> **Work instructions**: Exactly the lines from the one holding "Instruction: Open comments" to the end of the listing, both ends included, make up the expected answer.

> **Data for this task**:
*** Block opens ***
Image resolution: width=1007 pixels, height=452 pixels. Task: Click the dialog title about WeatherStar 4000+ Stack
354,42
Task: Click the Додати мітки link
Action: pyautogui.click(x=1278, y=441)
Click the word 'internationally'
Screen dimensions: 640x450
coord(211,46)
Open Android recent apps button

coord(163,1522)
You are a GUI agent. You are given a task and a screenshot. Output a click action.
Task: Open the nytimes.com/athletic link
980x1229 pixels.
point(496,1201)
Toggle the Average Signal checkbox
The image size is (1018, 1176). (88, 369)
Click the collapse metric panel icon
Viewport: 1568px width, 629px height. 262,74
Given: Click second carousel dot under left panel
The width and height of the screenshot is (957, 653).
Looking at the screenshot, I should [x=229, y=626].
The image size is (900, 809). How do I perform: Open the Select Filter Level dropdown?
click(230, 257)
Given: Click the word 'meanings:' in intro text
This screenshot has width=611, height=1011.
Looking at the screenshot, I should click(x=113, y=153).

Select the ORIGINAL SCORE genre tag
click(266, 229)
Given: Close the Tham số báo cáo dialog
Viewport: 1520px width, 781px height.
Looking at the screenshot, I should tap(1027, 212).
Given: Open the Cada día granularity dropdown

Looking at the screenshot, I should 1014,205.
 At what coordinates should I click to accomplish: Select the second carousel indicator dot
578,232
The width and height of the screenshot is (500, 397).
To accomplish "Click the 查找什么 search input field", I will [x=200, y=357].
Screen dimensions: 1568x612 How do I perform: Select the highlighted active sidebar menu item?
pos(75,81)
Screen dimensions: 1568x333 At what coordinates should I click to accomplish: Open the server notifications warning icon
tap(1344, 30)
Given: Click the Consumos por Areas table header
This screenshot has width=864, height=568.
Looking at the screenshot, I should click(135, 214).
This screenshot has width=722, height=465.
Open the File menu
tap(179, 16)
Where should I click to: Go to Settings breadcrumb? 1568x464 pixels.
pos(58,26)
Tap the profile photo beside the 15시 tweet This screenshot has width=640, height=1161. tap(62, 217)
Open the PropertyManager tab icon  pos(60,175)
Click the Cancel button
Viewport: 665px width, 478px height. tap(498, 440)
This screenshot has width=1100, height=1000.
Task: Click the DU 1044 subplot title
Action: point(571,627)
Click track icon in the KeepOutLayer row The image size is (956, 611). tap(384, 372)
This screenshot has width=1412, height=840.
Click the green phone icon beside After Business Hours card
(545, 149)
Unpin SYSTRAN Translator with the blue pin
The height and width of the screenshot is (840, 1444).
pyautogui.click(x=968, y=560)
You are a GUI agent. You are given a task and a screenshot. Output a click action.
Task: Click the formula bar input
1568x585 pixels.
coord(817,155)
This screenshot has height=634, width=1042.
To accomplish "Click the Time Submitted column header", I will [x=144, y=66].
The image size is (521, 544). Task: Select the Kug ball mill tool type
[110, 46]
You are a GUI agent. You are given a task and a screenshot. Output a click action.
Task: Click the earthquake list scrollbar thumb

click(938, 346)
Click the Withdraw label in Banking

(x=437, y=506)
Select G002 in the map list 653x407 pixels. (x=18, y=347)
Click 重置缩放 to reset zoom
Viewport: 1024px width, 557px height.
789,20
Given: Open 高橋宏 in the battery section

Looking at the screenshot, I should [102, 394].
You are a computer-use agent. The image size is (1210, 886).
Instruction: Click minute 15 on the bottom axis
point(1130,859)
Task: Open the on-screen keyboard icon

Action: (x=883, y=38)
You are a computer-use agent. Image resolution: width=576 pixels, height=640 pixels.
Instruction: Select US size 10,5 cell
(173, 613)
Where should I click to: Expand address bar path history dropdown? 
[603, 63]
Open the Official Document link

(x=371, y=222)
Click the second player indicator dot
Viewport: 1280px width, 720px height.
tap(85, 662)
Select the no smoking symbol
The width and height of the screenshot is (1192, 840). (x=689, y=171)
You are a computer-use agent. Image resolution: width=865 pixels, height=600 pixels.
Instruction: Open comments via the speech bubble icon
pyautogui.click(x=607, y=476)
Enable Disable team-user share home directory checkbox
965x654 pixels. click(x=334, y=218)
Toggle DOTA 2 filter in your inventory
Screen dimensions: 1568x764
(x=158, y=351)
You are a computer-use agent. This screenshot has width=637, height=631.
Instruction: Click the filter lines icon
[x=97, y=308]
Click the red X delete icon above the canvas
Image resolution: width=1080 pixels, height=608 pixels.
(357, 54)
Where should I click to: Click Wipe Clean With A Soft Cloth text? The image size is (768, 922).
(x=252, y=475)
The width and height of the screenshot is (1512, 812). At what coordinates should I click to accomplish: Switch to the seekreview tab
*** Block closes ***
> **Problem solution**:
Instruction: Open comments via the speech bubble icon
pyautogui.click(x=607, y=476)
Enable Disable team-user share home directory checkbox
965x654 pixels. click(x=334, y=218)
Toggle DOTA 2 filter in your inventory
Screen dimensions: 1568x764
(x=158, y=351)
You are a computer-use agent. This screenshot has width=637, height=631.
Instruction: Click the filter lines icon
[x=97, y=308]
Click the red X delete icon above the canvas
Image resolution: width=1080 pixels, height=608 pixels.
(357, 54)
Where should I click to: Click Wipe Clean With A Soft Cloth text? The image size is (768, 922).
(x=252, y=475)
The width and height of the screenshot is (1512, 812). At what coordinates should I click to accomplish: Switch to the seekreview tab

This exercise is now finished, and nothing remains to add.